** Records follows **
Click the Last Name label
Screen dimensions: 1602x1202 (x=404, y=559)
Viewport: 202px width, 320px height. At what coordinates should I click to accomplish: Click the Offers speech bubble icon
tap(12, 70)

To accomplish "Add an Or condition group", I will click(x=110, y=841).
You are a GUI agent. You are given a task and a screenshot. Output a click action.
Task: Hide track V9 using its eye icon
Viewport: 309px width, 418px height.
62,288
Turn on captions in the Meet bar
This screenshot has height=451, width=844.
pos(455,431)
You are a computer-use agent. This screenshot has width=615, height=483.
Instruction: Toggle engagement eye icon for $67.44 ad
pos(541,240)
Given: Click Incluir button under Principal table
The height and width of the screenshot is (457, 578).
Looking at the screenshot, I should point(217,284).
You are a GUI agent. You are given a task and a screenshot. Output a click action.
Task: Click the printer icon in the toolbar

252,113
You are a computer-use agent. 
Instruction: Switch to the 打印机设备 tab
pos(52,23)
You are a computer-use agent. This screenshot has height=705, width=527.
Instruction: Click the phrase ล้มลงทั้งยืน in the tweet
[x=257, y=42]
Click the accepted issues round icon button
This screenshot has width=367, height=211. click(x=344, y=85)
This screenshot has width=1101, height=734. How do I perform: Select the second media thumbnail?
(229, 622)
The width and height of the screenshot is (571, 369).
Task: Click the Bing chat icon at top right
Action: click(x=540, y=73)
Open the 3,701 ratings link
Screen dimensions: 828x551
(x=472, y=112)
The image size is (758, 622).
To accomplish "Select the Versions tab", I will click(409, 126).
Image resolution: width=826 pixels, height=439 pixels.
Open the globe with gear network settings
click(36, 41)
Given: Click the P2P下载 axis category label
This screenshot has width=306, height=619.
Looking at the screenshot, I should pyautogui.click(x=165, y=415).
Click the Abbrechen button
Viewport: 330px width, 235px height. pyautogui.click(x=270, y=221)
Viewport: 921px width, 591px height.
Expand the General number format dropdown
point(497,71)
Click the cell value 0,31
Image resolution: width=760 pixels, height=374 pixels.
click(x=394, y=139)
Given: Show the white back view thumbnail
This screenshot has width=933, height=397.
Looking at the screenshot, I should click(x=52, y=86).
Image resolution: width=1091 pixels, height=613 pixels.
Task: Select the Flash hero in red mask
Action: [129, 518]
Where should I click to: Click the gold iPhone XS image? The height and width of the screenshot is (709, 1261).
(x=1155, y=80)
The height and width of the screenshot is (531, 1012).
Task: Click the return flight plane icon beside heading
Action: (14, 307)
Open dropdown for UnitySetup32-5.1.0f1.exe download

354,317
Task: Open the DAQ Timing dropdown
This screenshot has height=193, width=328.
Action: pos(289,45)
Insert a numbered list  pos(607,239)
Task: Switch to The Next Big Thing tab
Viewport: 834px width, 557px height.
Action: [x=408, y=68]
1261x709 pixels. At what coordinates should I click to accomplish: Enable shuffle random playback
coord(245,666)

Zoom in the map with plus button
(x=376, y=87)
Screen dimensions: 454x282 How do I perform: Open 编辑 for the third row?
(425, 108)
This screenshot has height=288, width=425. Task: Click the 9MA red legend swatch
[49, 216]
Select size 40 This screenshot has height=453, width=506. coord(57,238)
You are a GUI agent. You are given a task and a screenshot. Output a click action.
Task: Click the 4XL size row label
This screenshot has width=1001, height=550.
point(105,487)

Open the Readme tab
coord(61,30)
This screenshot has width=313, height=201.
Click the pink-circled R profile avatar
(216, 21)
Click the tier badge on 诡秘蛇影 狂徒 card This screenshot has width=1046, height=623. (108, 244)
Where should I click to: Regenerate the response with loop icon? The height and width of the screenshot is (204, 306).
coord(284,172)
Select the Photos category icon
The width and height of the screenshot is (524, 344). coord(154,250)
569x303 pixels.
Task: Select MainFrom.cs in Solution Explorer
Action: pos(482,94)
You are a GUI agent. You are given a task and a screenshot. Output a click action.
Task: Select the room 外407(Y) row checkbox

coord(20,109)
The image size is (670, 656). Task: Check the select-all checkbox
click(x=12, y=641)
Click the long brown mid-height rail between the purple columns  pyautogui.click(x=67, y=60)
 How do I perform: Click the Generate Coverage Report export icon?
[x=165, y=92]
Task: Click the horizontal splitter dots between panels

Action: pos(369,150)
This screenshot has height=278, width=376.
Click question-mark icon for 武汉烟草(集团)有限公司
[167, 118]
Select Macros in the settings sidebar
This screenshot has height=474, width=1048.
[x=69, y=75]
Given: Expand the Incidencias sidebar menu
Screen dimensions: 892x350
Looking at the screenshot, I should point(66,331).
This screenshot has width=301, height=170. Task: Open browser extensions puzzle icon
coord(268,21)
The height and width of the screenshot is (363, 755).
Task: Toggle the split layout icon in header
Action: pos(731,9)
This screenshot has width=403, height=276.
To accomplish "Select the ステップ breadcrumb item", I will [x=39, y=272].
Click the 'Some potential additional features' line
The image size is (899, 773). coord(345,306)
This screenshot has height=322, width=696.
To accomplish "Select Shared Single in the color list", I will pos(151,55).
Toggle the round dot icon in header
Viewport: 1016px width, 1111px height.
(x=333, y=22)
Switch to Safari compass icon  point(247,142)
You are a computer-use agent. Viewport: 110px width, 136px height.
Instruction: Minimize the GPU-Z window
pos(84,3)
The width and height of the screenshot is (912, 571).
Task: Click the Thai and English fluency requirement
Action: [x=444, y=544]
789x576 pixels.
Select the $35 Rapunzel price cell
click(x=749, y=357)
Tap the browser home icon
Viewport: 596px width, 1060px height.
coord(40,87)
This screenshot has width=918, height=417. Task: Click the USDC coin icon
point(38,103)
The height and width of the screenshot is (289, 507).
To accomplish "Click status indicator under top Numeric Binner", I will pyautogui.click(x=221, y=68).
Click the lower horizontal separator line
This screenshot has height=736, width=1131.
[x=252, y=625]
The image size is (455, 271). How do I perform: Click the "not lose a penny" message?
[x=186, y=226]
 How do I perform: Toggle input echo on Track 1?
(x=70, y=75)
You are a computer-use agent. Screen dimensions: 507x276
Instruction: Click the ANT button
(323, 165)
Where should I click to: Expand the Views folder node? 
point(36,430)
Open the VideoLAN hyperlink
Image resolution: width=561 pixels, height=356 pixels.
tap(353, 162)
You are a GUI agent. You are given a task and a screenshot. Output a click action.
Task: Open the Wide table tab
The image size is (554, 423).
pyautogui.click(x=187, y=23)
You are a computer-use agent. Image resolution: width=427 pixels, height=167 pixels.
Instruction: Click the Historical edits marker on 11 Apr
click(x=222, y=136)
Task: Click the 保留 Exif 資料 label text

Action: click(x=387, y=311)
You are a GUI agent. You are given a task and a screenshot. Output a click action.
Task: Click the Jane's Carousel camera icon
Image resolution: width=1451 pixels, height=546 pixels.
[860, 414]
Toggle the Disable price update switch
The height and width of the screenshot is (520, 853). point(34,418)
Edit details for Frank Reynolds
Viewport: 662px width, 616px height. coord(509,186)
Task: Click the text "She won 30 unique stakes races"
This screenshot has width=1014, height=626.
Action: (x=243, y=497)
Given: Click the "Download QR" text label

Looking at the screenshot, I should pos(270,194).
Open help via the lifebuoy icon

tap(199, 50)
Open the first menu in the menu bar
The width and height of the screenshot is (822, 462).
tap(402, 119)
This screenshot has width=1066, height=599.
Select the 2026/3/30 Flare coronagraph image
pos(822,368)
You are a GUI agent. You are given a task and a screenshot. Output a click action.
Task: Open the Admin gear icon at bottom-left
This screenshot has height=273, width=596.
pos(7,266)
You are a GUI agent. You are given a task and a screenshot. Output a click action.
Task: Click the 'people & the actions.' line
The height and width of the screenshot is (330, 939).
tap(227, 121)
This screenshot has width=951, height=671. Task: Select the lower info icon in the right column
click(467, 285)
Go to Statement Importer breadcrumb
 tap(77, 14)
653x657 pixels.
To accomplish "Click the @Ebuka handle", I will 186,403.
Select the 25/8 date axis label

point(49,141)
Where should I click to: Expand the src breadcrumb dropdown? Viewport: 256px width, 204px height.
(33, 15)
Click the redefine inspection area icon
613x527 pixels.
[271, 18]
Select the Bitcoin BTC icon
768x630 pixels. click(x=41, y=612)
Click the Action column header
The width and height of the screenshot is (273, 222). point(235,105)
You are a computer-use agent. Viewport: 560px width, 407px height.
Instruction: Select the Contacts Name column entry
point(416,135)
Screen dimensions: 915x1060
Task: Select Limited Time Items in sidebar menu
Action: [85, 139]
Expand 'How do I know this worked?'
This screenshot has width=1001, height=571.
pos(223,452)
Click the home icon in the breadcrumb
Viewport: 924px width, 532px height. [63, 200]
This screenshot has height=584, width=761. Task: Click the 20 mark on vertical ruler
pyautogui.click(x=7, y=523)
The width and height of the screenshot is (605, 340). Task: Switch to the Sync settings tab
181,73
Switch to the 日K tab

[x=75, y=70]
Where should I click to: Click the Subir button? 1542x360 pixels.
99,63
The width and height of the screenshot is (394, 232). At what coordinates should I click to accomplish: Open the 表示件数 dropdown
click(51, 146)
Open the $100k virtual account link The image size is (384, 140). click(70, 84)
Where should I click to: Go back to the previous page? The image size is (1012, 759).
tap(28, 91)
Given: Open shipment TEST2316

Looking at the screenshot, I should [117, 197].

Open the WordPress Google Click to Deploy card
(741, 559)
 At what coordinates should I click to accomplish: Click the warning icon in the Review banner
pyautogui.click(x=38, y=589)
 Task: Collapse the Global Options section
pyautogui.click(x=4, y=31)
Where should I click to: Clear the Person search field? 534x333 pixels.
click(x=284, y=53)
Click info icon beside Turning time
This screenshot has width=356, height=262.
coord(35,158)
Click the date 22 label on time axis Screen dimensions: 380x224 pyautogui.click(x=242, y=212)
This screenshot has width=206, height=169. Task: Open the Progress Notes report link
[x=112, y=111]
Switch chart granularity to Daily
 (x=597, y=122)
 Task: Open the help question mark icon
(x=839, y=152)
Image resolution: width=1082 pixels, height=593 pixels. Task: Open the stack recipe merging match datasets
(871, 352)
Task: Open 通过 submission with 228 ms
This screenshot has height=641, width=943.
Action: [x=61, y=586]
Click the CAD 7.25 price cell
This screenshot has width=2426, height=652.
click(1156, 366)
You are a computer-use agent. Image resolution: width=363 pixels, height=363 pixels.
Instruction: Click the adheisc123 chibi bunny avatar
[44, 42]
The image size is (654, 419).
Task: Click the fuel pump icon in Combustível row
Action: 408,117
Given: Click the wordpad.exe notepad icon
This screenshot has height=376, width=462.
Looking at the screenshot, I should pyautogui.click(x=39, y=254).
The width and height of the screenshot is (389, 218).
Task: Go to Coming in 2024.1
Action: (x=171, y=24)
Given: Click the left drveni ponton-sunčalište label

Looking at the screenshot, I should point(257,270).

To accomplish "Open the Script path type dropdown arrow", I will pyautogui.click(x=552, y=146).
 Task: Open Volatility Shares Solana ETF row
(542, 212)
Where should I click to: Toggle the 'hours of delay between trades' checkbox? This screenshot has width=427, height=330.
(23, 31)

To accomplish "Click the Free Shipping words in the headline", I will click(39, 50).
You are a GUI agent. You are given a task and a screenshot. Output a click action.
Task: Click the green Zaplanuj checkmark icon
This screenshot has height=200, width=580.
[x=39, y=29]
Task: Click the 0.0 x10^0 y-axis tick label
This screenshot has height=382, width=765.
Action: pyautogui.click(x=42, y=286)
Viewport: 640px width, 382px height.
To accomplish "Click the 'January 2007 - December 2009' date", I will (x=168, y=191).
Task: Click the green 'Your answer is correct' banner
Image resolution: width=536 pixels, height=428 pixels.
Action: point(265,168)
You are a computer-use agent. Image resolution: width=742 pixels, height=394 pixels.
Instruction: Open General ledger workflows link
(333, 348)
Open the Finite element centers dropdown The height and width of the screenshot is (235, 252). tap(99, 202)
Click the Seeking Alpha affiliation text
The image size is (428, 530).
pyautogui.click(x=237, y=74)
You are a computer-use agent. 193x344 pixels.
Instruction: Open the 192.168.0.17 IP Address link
** End of Records **
* **Activity**
Above are entries; state the number of lines among them that contain "green", and nothing else.

* **Task answer**
2